↓↓↓

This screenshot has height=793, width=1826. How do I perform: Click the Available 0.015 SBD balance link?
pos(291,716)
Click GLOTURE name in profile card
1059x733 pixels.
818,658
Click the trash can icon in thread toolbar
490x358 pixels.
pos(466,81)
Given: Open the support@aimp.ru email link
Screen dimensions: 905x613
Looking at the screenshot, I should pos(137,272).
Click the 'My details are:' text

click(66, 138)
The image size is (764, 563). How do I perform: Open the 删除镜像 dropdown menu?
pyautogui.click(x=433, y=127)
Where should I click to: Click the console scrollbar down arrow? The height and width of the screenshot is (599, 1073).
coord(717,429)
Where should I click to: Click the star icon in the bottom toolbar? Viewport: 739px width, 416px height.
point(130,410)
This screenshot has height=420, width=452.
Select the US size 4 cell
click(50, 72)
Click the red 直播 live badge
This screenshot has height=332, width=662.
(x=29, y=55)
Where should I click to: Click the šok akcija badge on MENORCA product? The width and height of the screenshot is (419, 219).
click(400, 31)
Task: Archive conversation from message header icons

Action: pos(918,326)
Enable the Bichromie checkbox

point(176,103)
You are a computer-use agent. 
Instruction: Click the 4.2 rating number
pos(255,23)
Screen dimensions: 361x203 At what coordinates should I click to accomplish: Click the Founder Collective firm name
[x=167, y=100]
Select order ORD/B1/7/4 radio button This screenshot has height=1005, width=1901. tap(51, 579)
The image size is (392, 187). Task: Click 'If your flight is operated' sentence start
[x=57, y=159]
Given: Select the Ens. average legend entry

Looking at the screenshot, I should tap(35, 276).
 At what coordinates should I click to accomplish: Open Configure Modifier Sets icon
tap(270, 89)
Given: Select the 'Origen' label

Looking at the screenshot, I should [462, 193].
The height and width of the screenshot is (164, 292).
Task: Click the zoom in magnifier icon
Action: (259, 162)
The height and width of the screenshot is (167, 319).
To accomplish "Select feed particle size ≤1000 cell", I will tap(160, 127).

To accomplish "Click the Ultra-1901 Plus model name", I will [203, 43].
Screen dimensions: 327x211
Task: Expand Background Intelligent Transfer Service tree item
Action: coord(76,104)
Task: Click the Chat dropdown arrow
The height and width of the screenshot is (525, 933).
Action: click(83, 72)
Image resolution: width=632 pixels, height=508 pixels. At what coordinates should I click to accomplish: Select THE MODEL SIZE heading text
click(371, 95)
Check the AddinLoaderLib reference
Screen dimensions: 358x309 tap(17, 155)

↑↑↑

# Work to be completed
The entire listing above should be returned exactly as written.

# Response to this task
This screenshot has height=793, width=1826. How do I perform: Click the Available 0.015 SBD balance link?
pos(291,716)
Click GLOTURE name in profile card
1059x733 pixels.
818,658
Click the trash can icon in thread toolbar
490x358 pixels.
pos(466,81)
Given: Open the support@aimp.ru email link
Screen dimensions: 905x613
Looking at the screenshot, I should pos(137,272).
Click the 'My details are:' text

click(66, 138)
The image size is (764, 563). How do I perform: Open the 删除镜像 dropdown menu?
pyautogui.click(x=433, y=127)
Where should I click to: Click the console scrollbar down arrow? The height and width of the screenshot is (599, 1073).
coord(717,429)
Where should I click to: Click the star icon in the bottom toolbar? Viewport: 739px width, 416px height.
point(130,410)
This screenshot has height=420, width=452.
Select the US size 4 cell
click(50, 72)
Click the red 直播 live badge
This screenshot has height=332, width=662.
(x=29, y=55)
Where should I click to: Click the šok akcija badge on MENORCA product? The width and height of the screenshot is (419, 219).
click(400, 31)
Task: Archive conversation from message header icons

Action: pos(918,326)
Enable the Bichromie checkbox

point(176,103)
You are a computer-use agent. 
Instruction: Click the 4.2 rating number
pos(255,23)
Screen dimensions: 361x203 At what coordinates should I click to accomplish: Click the Founder Collective firm name
[x=167, y=100]
Select order ORD/B1/7/4 radio button This screenshot has height=1005, width=1901. tap(51, 579)
The image size is (392, 187). Task: Click 'If your flight is operated' sentence start
[x=57, y=159]
Given: Select the Ens. average legend entry

Looking at the screenshot, I should tap(35, 276).
 At what coordinates should I click to accomplish: Open Configure Modifier Sets icon
tap(270, 89)
Given: Select the 'Origen' label

Looking at the screenshot, I should [462, 193].
The height and width of the screenshot is (164, 292).
Task: Click the zoom in magnifier icon
Action: (259, 162)
The height and width of the screenshot is (167, 319).
To accomplish "Select feed particle size ≤1000 cell", I will tap(160, 127).

To accomplish "Click the Ultra-1901 Plus model name", I will [203, 43].
Screen dimensions: 327x211
Task: Expand Background Intelligent Transfer Service tree item
Action: coord(76,104)
Task: Click the Chat dropdown arrow
The height and width of the screenshot is (525, 933).
Action: click(83, 72)
Image resolution: width=632 pixels, height=508 pixels. At what coordinates should I click to accomplish: Select THE MODEL SIZE heading text
click(371, 95)
Check the AddinLoaderLib reference
Screen dimensions: 358x309 tap(17, 155)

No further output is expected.